Nothing was heard of him for over a year.  Then in August 2024, he was charged with ‘spying’. According to Politzek’s information, Yatsun said that he had been held in ‘basements’ [which the Russian invaders have, in any place where they seized control, set up torture chambers].  After the spying charge was laid, he was moved to SIZO [remand prison] No. 1 in occupied Donetsk.

As is very often the case, there is no proof that there was a ‘trial’, merely the 21 November 2025 stunt, largely for the FSB video, in which Yatsun is shown in a ‘court cage’, with a 12-year sentence in a maximum-security prison colony being announced. The sentence is supposed to have been passed by the entirely illegal, and largely anonymous, ‘Zaporizhzhia regional court’.  The FSB for occupied Zaporizhzhia oblast, who are supposed to have circulated the video, almost certainly staged Yatsun’s ‘arrest’ long after the Ukrainian was in Russian captivity.

Volodymyr Yatsun (b. 1975) is described as a Ukrainian citizen and “opponent of the special military operation”, Russia’s euphemism for its war of aggression against Ukraine.  It is claimed that, in February 2023, Yatsun described to pass on to Ukraine information about the deployment of Russian military in Berdiansk, with this so that Ukraine’s Armed Forces could carry out strikes.  He purportedly found a pro-Ukrainian channel on Telegram for this purpose and, from February through March 2023, used a chat-bot to pass on information about the location of Russian military units and technology.

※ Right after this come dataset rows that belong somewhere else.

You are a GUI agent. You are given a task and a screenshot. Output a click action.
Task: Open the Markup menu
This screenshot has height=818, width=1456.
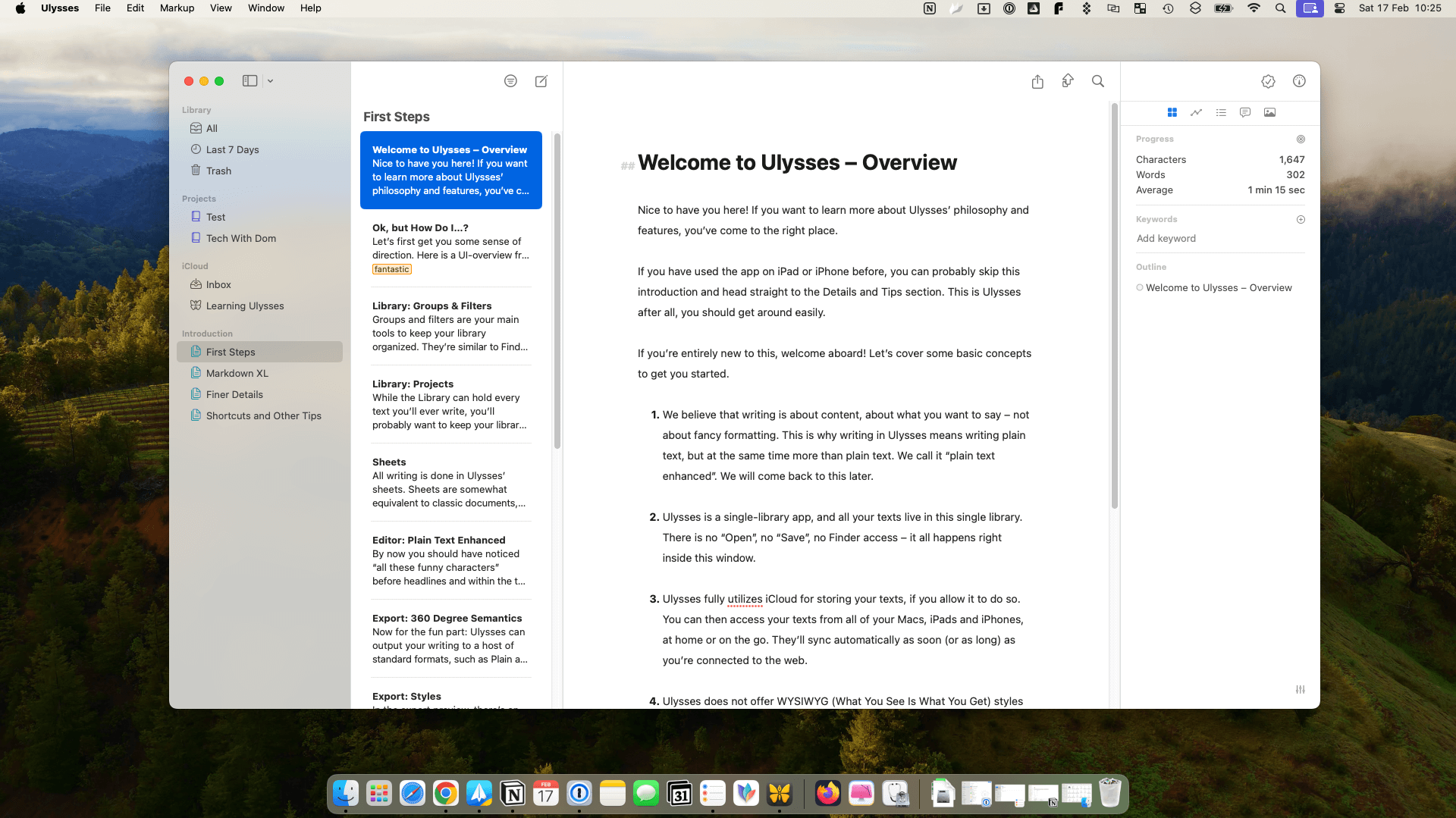tap(176, 8)
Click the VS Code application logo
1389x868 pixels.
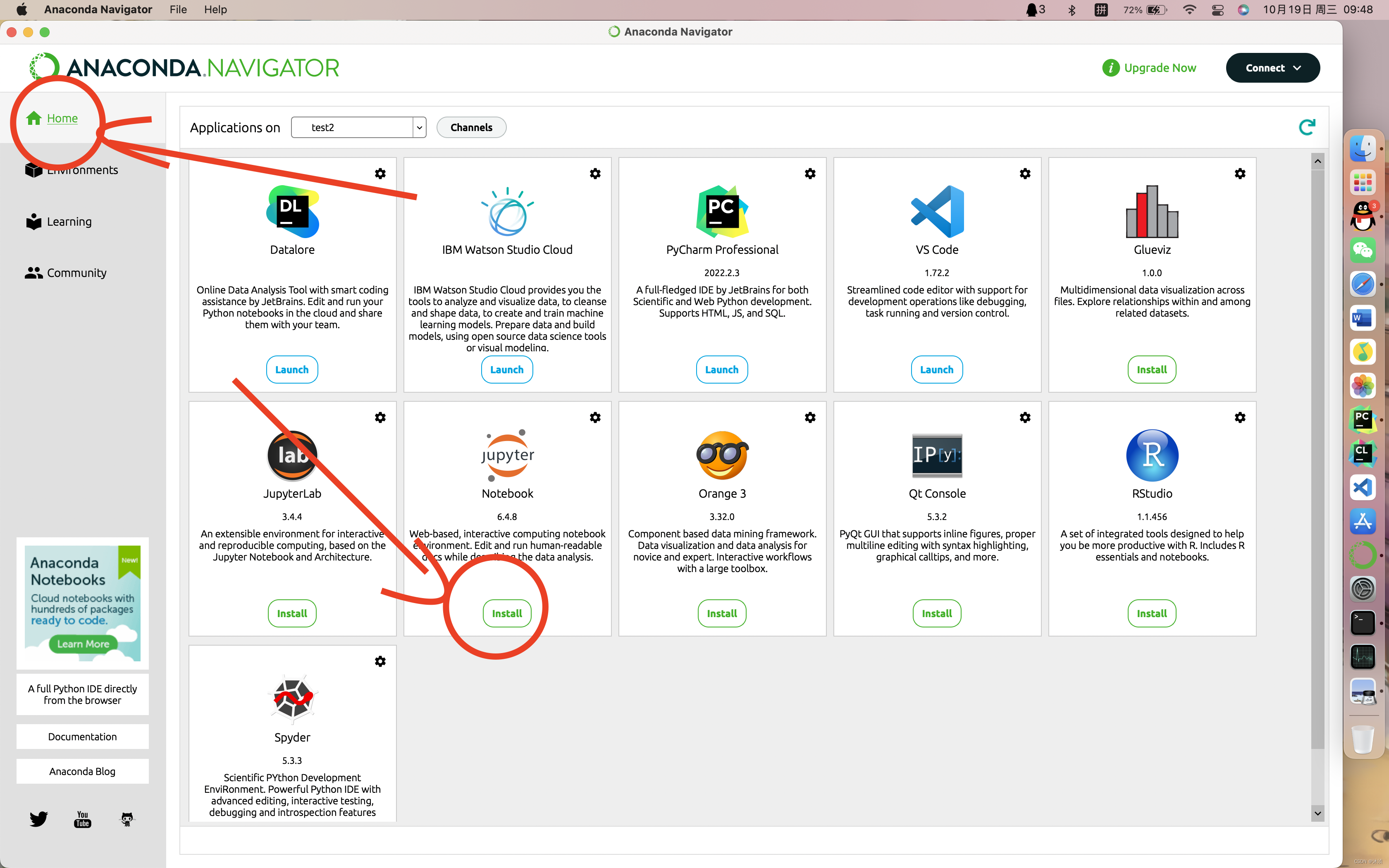click(x=937, y=211)
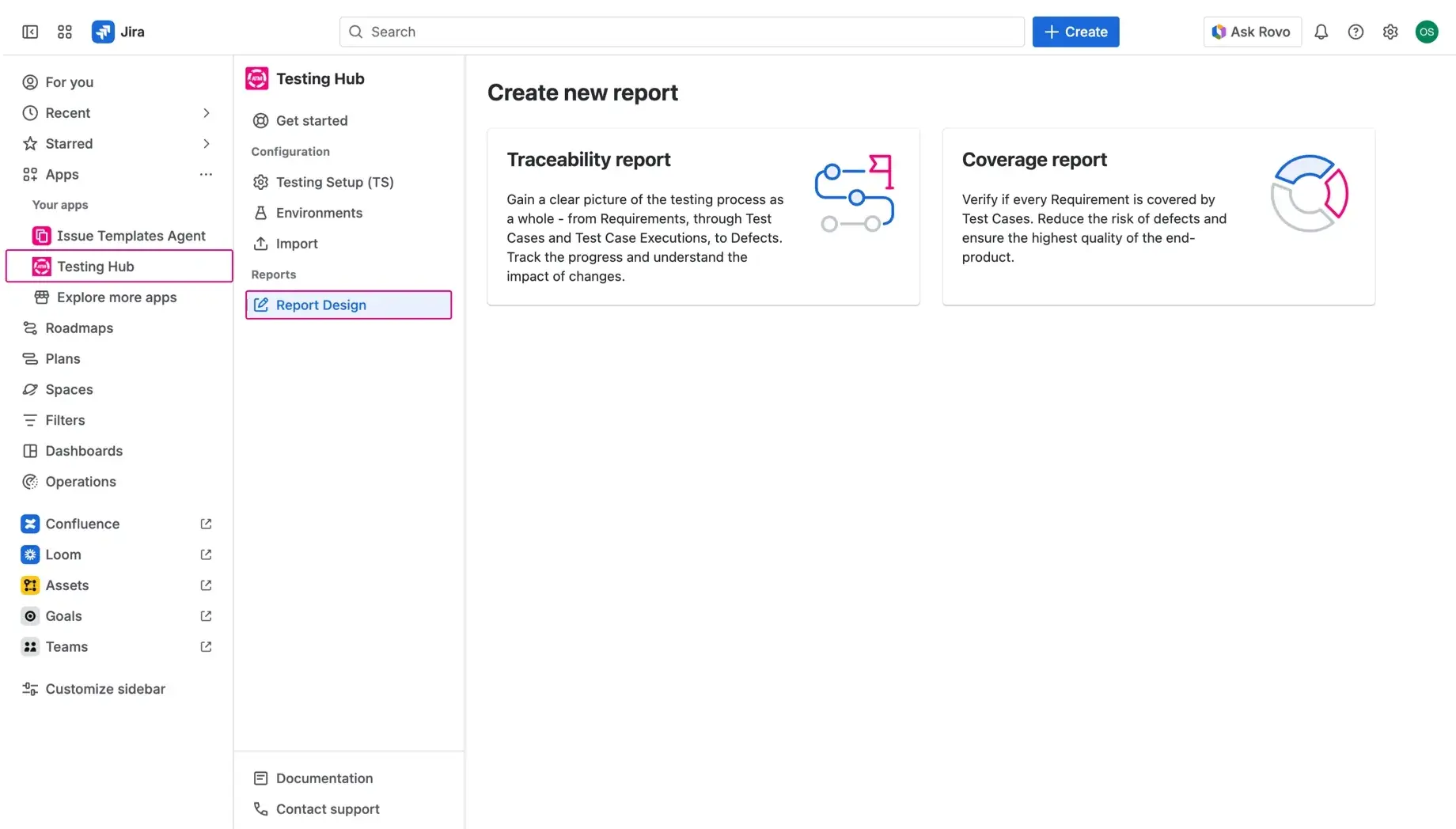This screenshot has height=829, width=1456.
Task: Select Report Design under Reports
Action: tap(320, 305)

With particular absurdity, the report claims that, since Yatsun had done his military service in the Ukrainian air and missile defence forces from 1994 to 1996, he had supposedly understood that his actions “were aimed against the security of the Russian Federation”, that is, the country which had illegally invaded and was occupying Ukrainian Berdiansk.

Virtually identical ‘spying’ charges are regularly announced against Ukrainian civilians sometimes as much as two years after they were abducted and disappeared.  The spying charges enable Russia to hold any proceedings behind closed doors, making scrutiny impossible, even of those ‘trials’ held in Russia’s Southern District Military Court (rather than occupied territory).. Where information has become available, it is clear that the victims have been subjected to torture.  While this is partly to extract fake ‘confessions’, many former hostages have described their captors as torturing ‘fore entertainment’.